As life became exponentially more exhausting over the last 4 years, I went on a quest to streamline my calendar.

In 2014, I was working five-and-a-half days a week (sometimes through the weekend at camps), giving free tutoring at TOUCH Young Arrows (TYA), serving in the kids’ ministry on Saturdays and Sundays, and attending CrossFit classes 3 to 4 days a week.

Needless to say, I was overwhelmed, especially since I hardly had any time to process my thoughts. Being around people all the time began to take its toll, so I stopped going for things one after another: TYA, kids’ ministry, CrossFit.

I learnt one of the hardest lessons of my life thus far – saying “no”. I said “no” to additional nights of meetings, I said “no” to outings even with massive FOMO, I said “no” to additional responsibilities at work.

By 2018, I was the queen of “no”.

I did not feel guilty about this. I know it was entirely necessary. I learnt the difficult lesson of my insufficiency and limitations. I learnt to give things up, acknowledging that I’m not the saviour of the world. I was forced to accept that I’m not an indispensable member of anything.

But I began to wonder whether in the habitual ease of saying “no”, I had forgone opportunities that would have encouraged me in faith, or encouraged others in faith? Had I lost my desire to love others at my expense, or perhaps grown cold to the cries of the needy?

I ended up standing at the sidelines of God’s presence, too preoccupied to step into that space where He was. 

Sometime early last year, I worried if I would ever become that person who was once eager to serve, who willingly spent her time on others, who cried for the brokenness in people’s lives and who cared about the hearts of her friends.

I had grown so numb in my constant “no” to being involved that I worried I might have become a different person.

I realised that because I was often caught up in toxic cycles of self-reflection and internal monologues filled with questions about purpose and existence, I ended up standing at the sidelines of God’s presence, too preoccupied to step into that space where He was. 

However, a question that has resonated in recent weeks is:

What if you were to say “yes” to everything that came your way this year? 

What if I said “yes” to everyone who asked me to be involved in something? What if I said “yes” to anyone who needed help?
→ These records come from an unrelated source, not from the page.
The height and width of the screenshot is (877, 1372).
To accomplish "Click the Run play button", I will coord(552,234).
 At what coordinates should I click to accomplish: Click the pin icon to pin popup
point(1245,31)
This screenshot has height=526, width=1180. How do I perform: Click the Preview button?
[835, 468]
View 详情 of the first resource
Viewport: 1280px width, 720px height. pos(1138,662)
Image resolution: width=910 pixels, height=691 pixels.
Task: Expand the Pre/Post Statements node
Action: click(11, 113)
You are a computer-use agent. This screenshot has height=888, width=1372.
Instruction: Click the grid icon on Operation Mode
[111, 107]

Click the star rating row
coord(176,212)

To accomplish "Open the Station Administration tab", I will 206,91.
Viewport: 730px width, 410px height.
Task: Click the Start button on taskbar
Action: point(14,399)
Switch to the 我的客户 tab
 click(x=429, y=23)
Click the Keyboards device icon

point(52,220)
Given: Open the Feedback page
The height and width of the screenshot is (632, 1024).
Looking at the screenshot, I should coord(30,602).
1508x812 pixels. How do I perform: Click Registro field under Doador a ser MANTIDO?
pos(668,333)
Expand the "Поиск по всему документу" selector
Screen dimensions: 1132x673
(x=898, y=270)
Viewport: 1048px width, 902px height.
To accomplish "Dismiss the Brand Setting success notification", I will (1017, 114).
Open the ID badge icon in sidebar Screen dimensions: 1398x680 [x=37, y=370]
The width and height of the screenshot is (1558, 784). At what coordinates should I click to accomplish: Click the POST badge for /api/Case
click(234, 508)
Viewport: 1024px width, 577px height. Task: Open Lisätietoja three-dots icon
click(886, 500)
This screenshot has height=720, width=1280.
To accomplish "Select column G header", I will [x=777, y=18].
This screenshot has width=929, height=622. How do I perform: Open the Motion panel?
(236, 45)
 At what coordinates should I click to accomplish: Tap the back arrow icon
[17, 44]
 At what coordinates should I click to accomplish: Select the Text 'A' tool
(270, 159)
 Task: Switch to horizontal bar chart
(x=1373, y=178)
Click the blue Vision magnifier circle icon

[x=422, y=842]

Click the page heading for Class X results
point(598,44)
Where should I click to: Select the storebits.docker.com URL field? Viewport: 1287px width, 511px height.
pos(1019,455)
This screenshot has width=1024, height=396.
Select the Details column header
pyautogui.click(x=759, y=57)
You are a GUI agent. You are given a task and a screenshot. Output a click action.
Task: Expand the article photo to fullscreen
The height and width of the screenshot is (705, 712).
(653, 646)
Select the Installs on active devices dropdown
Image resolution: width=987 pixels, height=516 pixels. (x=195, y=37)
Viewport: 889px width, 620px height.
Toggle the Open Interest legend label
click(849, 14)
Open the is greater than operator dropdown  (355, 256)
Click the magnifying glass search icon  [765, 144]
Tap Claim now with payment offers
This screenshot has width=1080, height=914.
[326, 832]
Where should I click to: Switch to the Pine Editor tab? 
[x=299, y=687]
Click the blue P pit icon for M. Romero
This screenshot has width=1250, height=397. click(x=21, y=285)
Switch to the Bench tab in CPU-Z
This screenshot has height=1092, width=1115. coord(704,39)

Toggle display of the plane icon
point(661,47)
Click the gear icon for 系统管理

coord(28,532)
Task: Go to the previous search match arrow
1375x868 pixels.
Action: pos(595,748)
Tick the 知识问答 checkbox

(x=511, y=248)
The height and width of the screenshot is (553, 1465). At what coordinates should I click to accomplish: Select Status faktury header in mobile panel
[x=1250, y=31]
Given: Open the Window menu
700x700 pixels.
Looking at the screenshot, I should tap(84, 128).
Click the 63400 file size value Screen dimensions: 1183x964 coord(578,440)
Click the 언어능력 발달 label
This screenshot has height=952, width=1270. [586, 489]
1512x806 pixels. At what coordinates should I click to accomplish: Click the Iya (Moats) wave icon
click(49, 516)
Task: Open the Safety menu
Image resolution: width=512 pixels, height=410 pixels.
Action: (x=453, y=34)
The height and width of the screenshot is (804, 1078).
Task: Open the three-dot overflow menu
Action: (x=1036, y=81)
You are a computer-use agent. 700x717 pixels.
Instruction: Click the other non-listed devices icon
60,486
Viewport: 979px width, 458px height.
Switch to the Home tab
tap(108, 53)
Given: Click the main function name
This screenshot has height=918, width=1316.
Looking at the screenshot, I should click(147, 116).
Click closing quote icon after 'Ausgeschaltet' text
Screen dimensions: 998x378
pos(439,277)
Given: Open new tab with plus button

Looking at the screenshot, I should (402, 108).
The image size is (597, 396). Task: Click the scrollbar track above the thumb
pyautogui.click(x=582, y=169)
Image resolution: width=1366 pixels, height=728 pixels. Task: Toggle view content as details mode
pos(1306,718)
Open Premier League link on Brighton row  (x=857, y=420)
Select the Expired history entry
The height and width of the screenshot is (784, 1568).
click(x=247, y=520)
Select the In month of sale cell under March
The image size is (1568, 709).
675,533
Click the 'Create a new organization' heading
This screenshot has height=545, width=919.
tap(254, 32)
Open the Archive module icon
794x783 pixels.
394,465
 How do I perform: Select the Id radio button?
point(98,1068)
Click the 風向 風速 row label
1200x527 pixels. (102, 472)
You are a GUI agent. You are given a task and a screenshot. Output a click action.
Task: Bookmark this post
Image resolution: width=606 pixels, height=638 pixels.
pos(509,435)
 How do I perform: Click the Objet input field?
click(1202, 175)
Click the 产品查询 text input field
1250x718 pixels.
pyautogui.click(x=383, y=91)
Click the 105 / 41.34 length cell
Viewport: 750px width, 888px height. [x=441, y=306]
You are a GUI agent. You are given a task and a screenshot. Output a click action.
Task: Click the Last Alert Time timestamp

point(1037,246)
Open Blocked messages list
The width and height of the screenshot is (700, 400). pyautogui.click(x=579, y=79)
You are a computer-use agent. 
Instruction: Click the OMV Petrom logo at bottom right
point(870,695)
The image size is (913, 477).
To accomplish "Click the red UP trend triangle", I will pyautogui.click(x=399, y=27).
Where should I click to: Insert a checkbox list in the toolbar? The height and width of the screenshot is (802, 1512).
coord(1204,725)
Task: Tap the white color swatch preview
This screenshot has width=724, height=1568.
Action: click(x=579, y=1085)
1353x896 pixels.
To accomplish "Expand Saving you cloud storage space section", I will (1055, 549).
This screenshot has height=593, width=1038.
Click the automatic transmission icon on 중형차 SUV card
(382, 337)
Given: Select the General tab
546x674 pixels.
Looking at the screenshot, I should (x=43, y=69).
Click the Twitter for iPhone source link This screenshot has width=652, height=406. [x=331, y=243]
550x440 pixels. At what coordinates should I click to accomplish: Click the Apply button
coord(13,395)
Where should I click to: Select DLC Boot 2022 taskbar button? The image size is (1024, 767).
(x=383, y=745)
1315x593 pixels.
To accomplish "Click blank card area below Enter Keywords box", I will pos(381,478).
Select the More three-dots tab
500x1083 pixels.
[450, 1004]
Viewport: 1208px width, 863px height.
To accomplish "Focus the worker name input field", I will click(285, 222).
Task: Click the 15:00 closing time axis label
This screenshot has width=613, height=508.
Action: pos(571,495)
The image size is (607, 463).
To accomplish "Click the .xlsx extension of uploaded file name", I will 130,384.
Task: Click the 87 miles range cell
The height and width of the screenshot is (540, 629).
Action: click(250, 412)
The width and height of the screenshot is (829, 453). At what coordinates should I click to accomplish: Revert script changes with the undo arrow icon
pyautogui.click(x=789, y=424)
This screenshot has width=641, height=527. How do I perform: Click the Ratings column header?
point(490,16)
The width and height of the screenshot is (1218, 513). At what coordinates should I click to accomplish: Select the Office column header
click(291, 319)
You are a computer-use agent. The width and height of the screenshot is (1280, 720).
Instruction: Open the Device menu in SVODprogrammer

What if I said “yes” to each time the Holy Spirit prompted me to pray for someone? What if I said “yes” to every opportunity, every experience, every person?

I’m thinking of the beautiful relationships, the resounding joy of being around for people, the surprising new feelings (good and bad), an abundance of stories to tell, and God working in and through me.

What if I said “yes” to every person in 2019 and for the year remembered that it’s not about me?

In his letter to the church in Corinth, the apostle Paul speaks of God’s unwavering faithfulness in fulfilling His promises. When God makes a promise, unlike humans, he does not change his mind. In Him, it is always “yes”.

“For the Son of God, Jesus Christ, whom we proclaimed among you, Silvanus and Timothy and I, was not Yes and No, but in him it is always Yes. For all the promises of God find their Yes in him. That is why it is through him that we utter our Amen to God for his glory. And it is God who establishes us with you in Christ, and has anointed us, and who has also put his seal on us and given us his Spirit in our hearts as a guarantee.” (2 Corinthians 1:19-22 ESV)

Perhaps in this season, I might reflect a little of this spirit: To make my promises certain and give generously without holding back.

Wow. I’m filled with equal parts exhilaration and crippling fear just thinking about this.

What a sacrifice it would mean – of time, of money, of energy. How frightening and uncertain this would be. I’m not entirely sure how it will all pan out, or if it would even make a difference in my spiritual walk.

Perhaps as Paul says, I only need to live with Godly sincerity. Not with a sincerity to earn the favour of man, but a purposeful, spirit-led honesty to love others.

“For our boast is this, the testimony of our conscience, that we behaved in this world with simplicity and godly sincerity, not by earthly wisdom but by the grace of God, and supremely so toward you.” (2 Corinthians 1:12 ESV)

Earthly wisdom tells me to protect myself and to take care of my well-being. While I will not abandon the wisdom to care for myself, I think the world swings too far into selfishness.

So, for 2019, I will not actively seek out any opportunities, but wait patiently, praying in anticipation and seeing what turns up. And when questions asking for my participation come along, you know what my answer would be.